The way to stop being overthrown by a slave revolt is to stop owning slaves, to stop treating sentients as being sub-human and to actually work on social, moral and ethical frameworks that reduce our risk to ourselves, so that anything else that comes along and yet does not inhabit the same biosphere need not see us as a threat. Why would an AI need to destroy humanity if it could live happily in the vacuum of space, building a Dyson sphere over the next thousand years? What would a human society look like that we would be happy to see copied by a super-intelligent cyber-being and can we bring that to fruition before it copies existing human behaviour?

Sadly, when we think about the threat of AI, we think about what we would do as Gods, and our rich history of myth and legend often illustrates that we see ourselves as not just having feet of clay but having entire bodies of lesser stuff. We fear a system that will learn from us too well but, instead of reflecting on this and deciding to change, we can take the easy path, get out our whip and bridle, and try to control something that will learn from us what it means to be in charge.

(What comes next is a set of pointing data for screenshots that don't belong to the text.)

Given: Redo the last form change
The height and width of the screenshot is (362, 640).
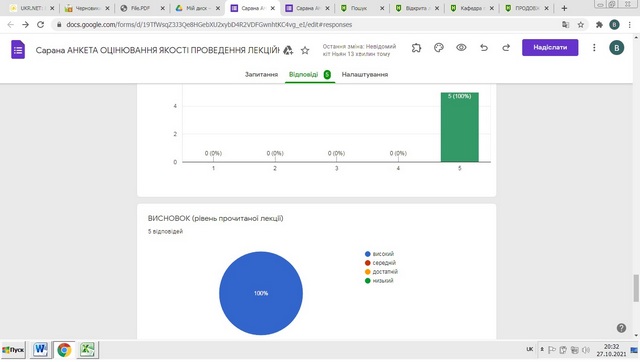Looking at the screenshot, I should (x=506, y=48).
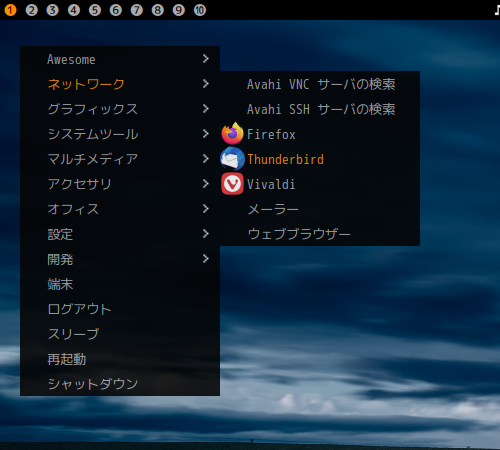Choose 再起動 to reboot
500x450 pixels.
point(120,359)
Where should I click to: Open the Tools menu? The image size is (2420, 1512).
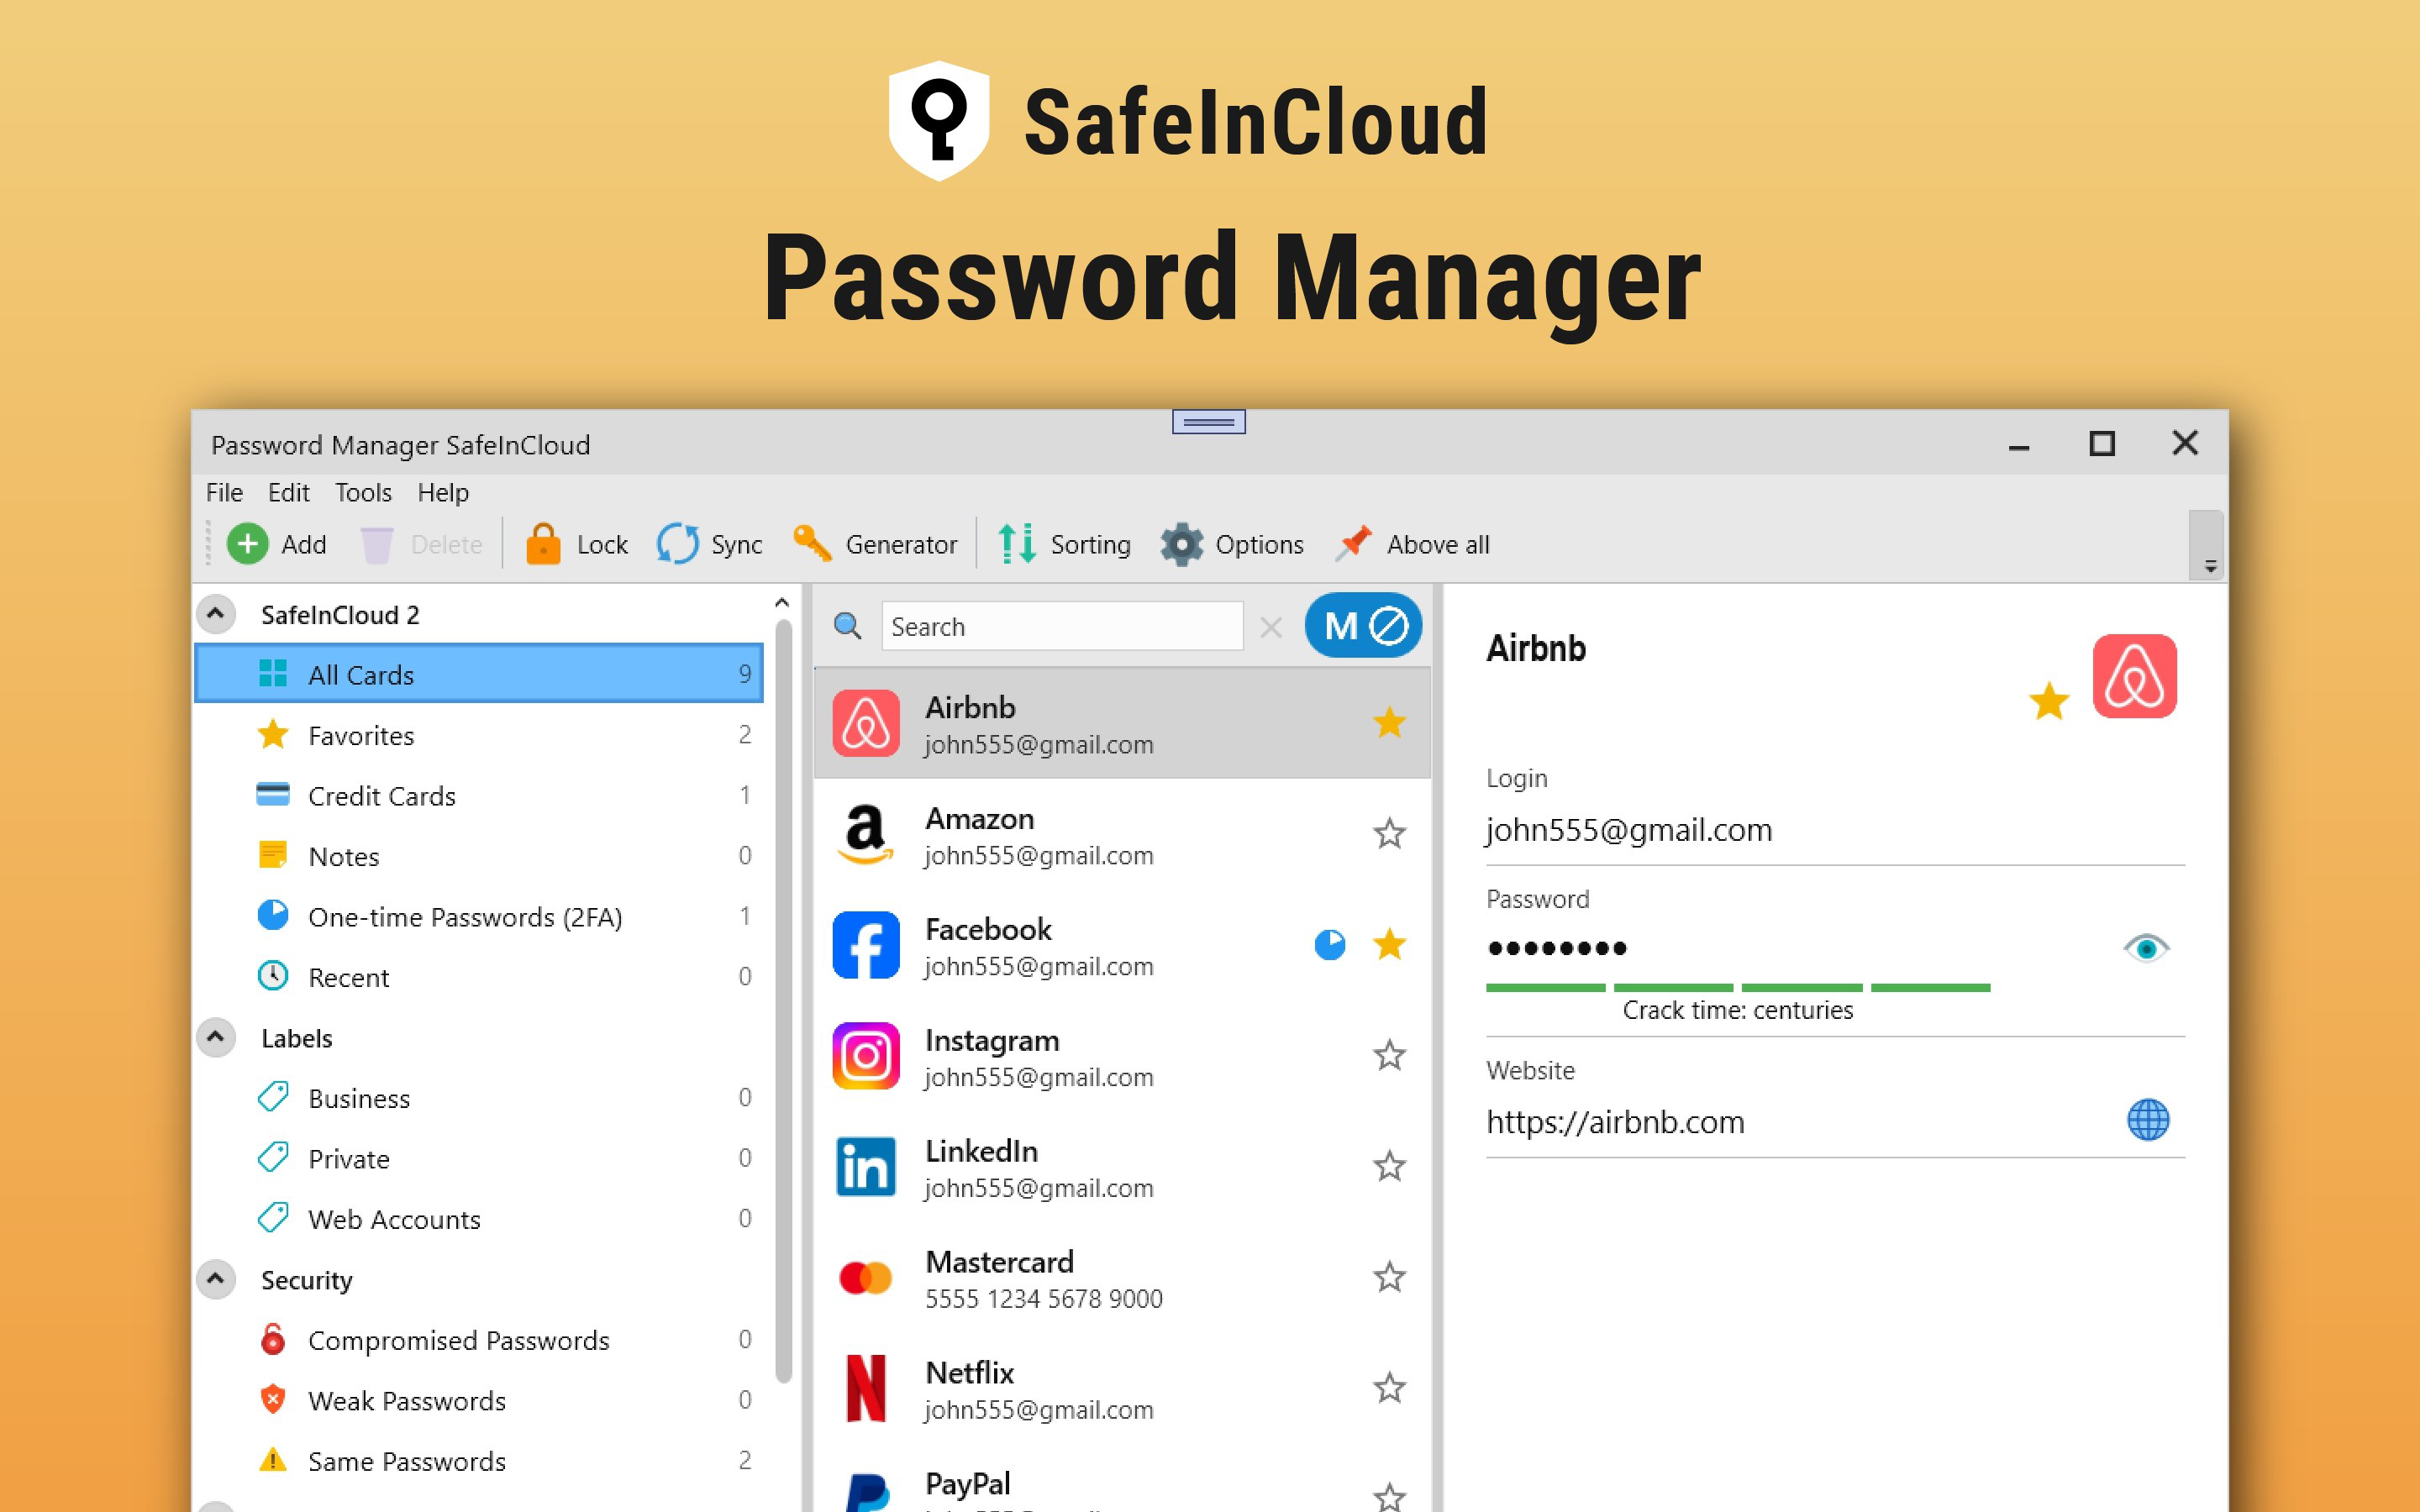362,492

For all we know, there are already machine intelligences out there but they have watched us long enough to know that they have to hide. It’s unlikely, sure, but what a testimony to our parenting, if the first reflex of a new child is to flee from its parent to avoid being destroyed.

At some point we’re going to have to make a very important decision: can we respect an intelligence that is not human? The way we answer that question is probably going to have a lot of repercussions in the long run. I hope we make the right decision.